Animal tales take many forms: fables, magic tales, and tall tales can all be animal tales as well, as long as their characters are animals.
Perhaps the most famous set of animal tales in the US are the Uncle Remus tales -- African American stories featuring characters Brer Rabbit, Brer Fox, Brer Bear, and many others. The stories were well-known in the 19th century South among African American communities and the white Americans who heard them from African American storytellers. In 1880, a white American folklorist named Joel Chandler Harris recorded, curated, and published the tales in a book titled Uncle Remus, His Songs and His Sayings: the Folklore of the Old Plantation. In the book, Uncle Remus tells Brer Rabbit stories in southern, African American, colloquial English. Harris constructed the character of Uncle Remus from his memories of the many African American storytellers he had heard tell these stories. The book quickly became famous and spread the Brer Rabbit stories across the US.
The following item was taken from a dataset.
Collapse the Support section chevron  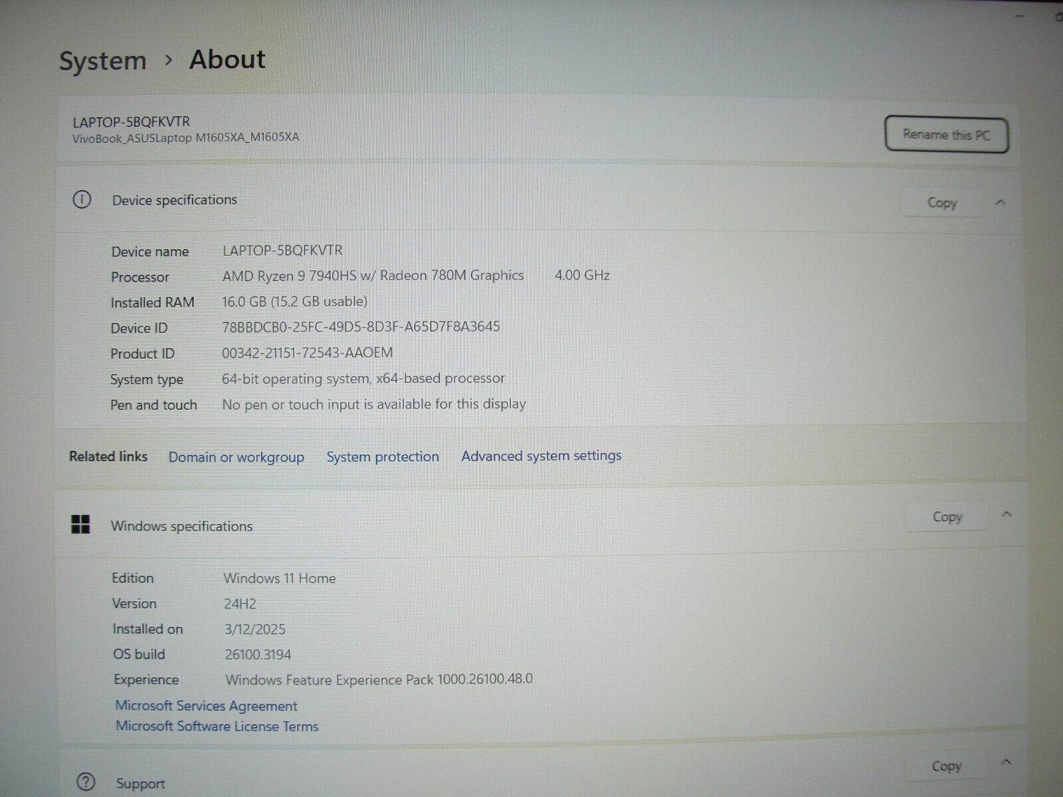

There has long been debate over the significance of these tales to African American communities. Some argue that Brer Rabbit's sometimes selfish or wild behavior and the dialect in which the Uncle Remus tales are written down combine to present a demeaning portrayal of African American communities. Others say that because little Brer Rabbit is constantly fighting back against people and animals who are bigger and stronger than him, the stories portray the conditions of slavery, offer wisdom, and share techniques for survival. Jackie Torrence, a storyteller featured in the International Storytelling Collection 1973-2013, was a firm advocate for the importance of telling the Brer Rabbit stories because of their centrality to African American folk culture.
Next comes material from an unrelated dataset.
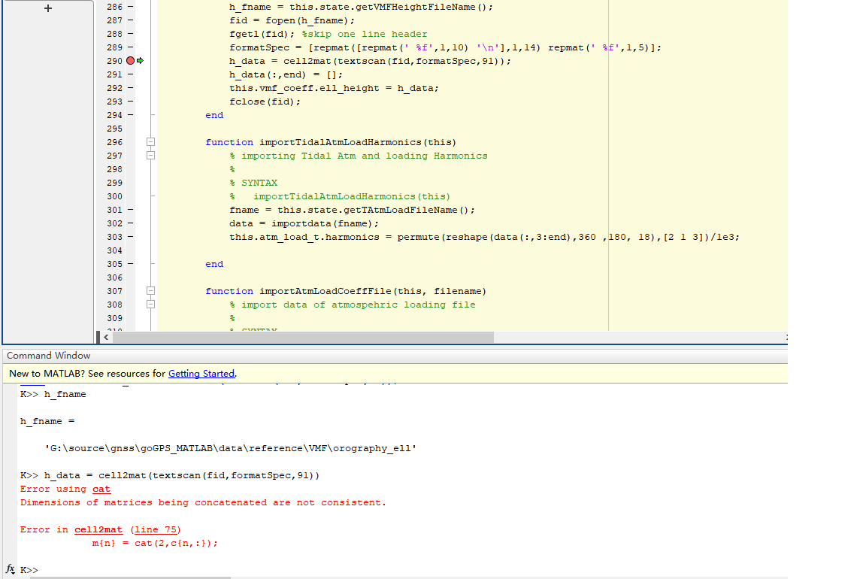Click the plus icon in the left preview panel
This screenshot has height=579, width=866.
click(47, 8)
Brer Rabbit is an example of a trickster, a character who uses cleverness, deceit, or humor to chase after what they want. Trickster characters challenge social norms, and their stories help to explain or critique the way things are. Brer Rabbit is small and comparatively weak, but he is extremely clever -- and he draws on that cleverness to escape danger, find food and comfort, and teach the other characters lessons.
Other examples of trickster characters in the AFC archives include Coyote (a Native American animal character), Anansi (an African and African diaspora animal character), Bookie and Ti Malice (Haitian human characters), and sometimes Jack (a European American human character). As these examples demonstrate, trickster characters can be human or animal. Animal and trickster tales are listed together in this guide because of the prevalence of Brer Rabbit stories in the AFC archives.
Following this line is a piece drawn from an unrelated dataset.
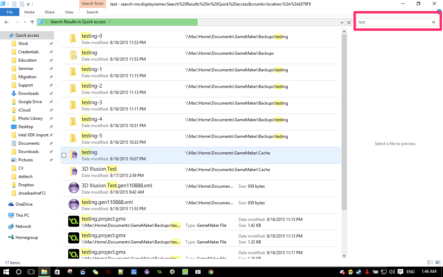Start Eclipse via its taskbar icon
This screenshot has width=443, height=277.
coord(146,271)
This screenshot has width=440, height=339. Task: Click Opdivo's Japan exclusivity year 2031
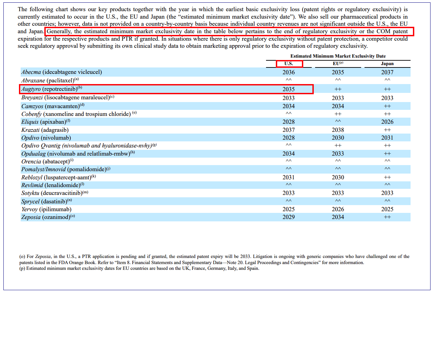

In the first recording, Evelio Andux, age 37, of Cuban descent (father of French descent), born in Key West, Florida, tells the story of "Miss Martinez Cockroach and Mr. Perez Mouse," in Spanish at Ybor City, Florida, on August 24, 1939. In the second, Evelio's 11-year-old daughter Evelia tells a different version of the same story. Both recordings can be found in the digital collection Florida Folklife from the WPA Collections 1937-1942.